** Exercise set **
1) Using the passage below about Streete's move to Port Vale, decide whether each statement agrees with it: (a) Streete signed a three-year contract with Port Vale. (b) Newcastle released him at the end of the 2014–15 season. (c) He played in a 2–0 FA Cup defeat to Exeter City on 6 December. For each, answer yes or no and quote the deciding words.
2) Reproduce word for word the part of the passage below about Streete's move to Port Vale starting with "Newcastle released him" and going on through "first-team football elsewhere.".

Newcastle released him at the end of the 2014–15 season, having requested a free transfer away from St James' Park to find first-team football elsewhere.

===Port Vale===
Streete signed a two-year contract with Port Vale in June 2015, stating that he decided to commit himself to the "Valiants" due to the appreciation shown to him by the club's supporters following his previous loan spell. He started the 2015–16 season competing with Richard Duffy and Ryan Inniss for one of two available centre-back places. However, he then also fell behind Ryan McGivern in the pecking order, and failed to make an appearance for four months after playing in the 2–0 FA Cup defeat to Exeter City on 6 December.

** Supplied material **
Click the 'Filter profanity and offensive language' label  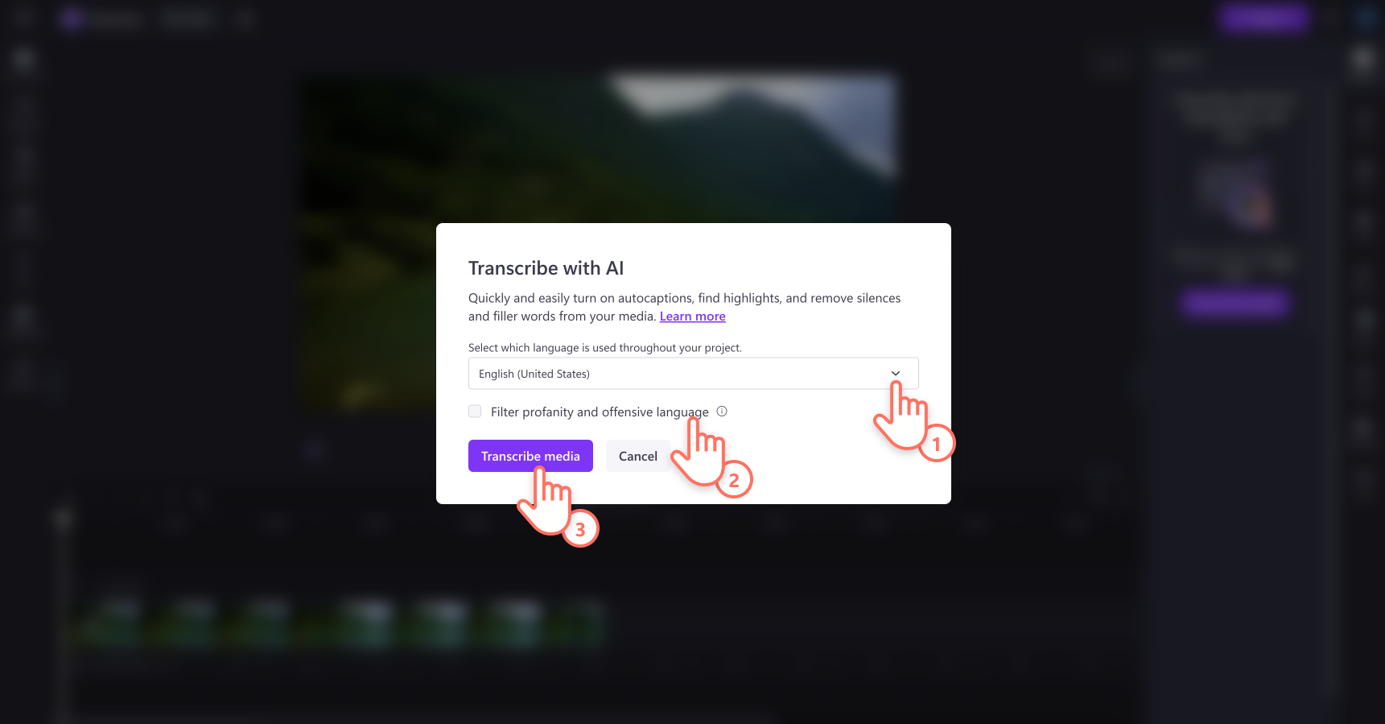[600, 412]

** The responses **
1)
(a) No: "Streete signed a two-year contract with Port Vale in June 2015"
(b) Yes: "Newcastle released him at the end of the 2014–15 season"
(c) Yes: "playing in the 2–0 FA Cup defeat to Exeter City on 6 December"

2)
Newcastle released him at the end of the 2014–15 season, having requested a free transfer away from St James' Park to find first-team football elsewhere.